JUSTICIA POR MANO PROPIA: EL REFLEJO DE UNA SOCIEDAD QUE YA NO DA MÁS
El respaldo de casi toda una sociedad para el vecino que abatió a un delincuente. Un debate que se abre ante las escasas respuestas.
Por Esteban Di Carlo
El asesinato del delincuente a manos de un vecino volvió a encender un debate que arde hace tiempo entre las calles de Olavarría. El respaldo fue inmediato: “Hizo lo que cualquiera haría.” Esa frase se repite como un eco en los barrios, en los comercios, en cada charla de pasillo. La gente, cansada de la inseguridad, se siente más cerca del camionero que apretó el gatillo que del joven que terminó muerto.
No se trata de una celebración, sino de un síntoma. Una sociedad que avala la justicia por mano propia está revelando el agotamiento de todas las demás vías. Cuando el miedo se hace costumbre y la violencia se vuelve paisaje, la desesperación conduce decisiones que nadie querría tomar.
Olavarría se volvió un territorio donde la estadística va detrás de los hechos. Lo que se sabe públicamente es apenas una parte. Hay robos que nunca se denuncian y episodios que se ocultan bajo la alfombra oficial, aunque los vecinos los cuenten entre susurros y mensajes reenviados.
El asalto al concejal Frías no fue un hecho aislado en un mapa tranquilo. El mismo delincuente ya había atacado antes. Las entraderas ya no sorprenden, incluso en pleno centro. La sospecha de zonas liberadas deja una sombra inquietante sobre la gestión de la seguridad.
Mientras tanto, algunos dirigentes siguen empeñados en negar lo evidente. Prefieren hablar de sensaciones antes que de hechos. Creen que la realidad se puede tapar con comunicados, como si la vida de los vecinos fuera solamente una cuestión de relato. Aquella palabra, “conurbanización”, parecía exagerada hace unos años. Hoy suena casi obvia.
Matar nunca es la solución. Nunca. El límite ético es irrenunciable. Sin embargo, es imposible juzgar sin analizar el contexto: el Estado está llegando siempre tarde.

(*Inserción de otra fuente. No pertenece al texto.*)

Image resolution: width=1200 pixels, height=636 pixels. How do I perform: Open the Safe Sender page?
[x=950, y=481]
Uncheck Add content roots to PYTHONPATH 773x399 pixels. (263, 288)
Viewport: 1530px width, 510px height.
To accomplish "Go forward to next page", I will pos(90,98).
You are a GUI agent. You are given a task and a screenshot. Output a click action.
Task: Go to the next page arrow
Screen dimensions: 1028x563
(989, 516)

Cuando las instituciones fallan, cuando el 911 solo devuelve un número de expediente, cuando una perimetral es un papel mojado, alguien se convence de que su única defensa es el disparo.
La pregunta ya no es por qué sucedió, sino cuánto falta para que vuelva a pasar.

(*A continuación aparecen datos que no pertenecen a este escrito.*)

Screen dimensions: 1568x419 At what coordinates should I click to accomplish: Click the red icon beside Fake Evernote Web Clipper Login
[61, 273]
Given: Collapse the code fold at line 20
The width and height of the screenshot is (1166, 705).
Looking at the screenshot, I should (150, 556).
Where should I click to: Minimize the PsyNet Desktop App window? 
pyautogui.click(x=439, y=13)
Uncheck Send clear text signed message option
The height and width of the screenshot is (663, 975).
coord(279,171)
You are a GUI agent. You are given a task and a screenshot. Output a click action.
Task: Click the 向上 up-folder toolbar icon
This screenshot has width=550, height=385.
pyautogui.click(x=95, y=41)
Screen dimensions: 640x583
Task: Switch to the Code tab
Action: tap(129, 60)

El triunfo de la justicia por mano propia no es una victoria social. Es la derrota de un sistema entero. Es el síntoma de que el contrato más básico entre ciudadanos y Estado está roto: yo cumplo la ley y vos me protegés. Si esa ecuación se quiebra, el abismo se abre.
El pueblo empieza a decir basta. El problema es que está gritando solo.